Stored items
-*-*-

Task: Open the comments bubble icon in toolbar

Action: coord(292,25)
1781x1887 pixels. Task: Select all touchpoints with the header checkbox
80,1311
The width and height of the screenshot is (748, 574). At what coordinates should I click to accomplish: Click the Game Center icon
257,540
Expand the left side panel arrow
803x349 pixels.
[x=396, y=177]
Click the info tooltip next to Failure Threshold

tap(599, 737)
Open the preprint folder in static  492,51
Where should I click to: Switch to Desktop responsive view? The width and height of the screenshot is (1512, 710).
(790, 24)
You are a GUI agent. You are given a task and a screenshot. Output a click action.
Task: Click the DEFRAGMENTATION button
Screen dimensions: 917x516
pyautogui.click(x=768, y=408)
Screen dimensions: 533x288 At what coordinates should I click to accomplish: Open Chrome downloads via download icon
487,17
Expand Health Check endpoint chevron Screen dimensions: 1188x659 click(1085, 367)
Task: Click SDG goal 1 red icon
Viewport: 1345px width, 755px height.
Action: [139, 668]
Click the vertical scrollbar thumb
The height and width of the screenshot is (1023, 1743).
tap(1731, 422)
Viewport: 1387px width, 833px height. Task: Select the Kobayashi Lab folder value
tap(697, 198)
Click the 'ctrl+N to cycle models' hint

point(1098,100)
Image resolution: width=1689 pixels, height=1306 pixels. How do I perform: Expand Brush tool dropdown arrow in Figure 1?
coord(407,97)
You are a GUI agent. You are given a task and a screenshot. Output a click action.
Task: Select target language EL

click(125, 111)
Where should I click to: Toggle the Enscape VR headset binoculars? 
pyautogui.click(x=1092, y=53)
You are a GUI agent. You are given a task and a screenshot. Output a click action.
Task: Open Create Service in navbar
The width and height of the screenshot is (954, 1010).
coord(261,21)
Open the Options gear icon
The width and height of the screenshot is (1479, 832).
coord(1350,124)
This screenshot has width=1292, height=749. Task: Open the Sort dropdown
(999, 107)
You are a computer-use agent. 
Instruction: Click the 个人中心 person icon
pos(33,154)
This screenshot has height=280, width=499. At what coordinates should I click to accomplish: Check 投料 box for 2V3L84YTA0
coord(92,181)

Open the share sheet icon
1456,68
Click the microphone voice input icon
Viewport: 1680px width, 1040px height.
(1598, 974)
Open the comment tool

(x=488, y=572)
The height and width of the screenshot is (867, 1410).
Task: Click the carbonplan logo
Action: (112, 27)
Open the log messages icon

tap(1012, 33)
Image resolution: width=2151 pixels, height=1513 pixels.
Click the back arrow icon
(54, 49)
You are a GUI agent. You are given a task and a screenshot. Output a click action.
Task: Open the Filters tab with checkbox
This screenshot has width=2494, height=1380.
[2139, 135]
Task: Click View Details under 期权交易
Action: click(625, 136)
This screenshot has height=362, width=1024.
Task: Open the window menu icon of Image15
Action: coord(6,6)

-*-*-

__ABOUT THIS TASK__: Quote verbatim the line containing "You are a computer-use agent." and every line after it through the end of the records above.

__REPLY TO THE TASK__:
You are a computer-use agent. 
Instruction: Click the 个人中心 person icon
pos(33,154)
This screenshot has height=280, width=499. At what coordinates should I click to accomplish: Check 投料 box for 2V3L84YTA0
coord(92,181)

Open the share sheet icon
1456,68
Click the microphone voice input icon
Viewport: 1680px width, 1040px height.
(1598, 974)
Open the comment tool

(x=488, y=572)
The height and width of the screenshot is (867, 1410).
Task: Click the carbonplan logo
Action: (112, 27)
Open the log messages icon

tap(1012, 33)
Image resolution: width=2151 pixels, height=1513 pixels.
Click the back arrow icon
(54, 49)
You are a GUI agent. You are given a task and a screenshot. Output a click action.
Task: Open the Filters tab with checkbox
This screenshot has width=2494, height=1380.
[2139, 135]
Task: Click View Details under 期权交易
Action: click(625, 136)
This screenshot has height=362, width=1024.
Task: Open the window menu icon of Image15
Action: coord(6,6)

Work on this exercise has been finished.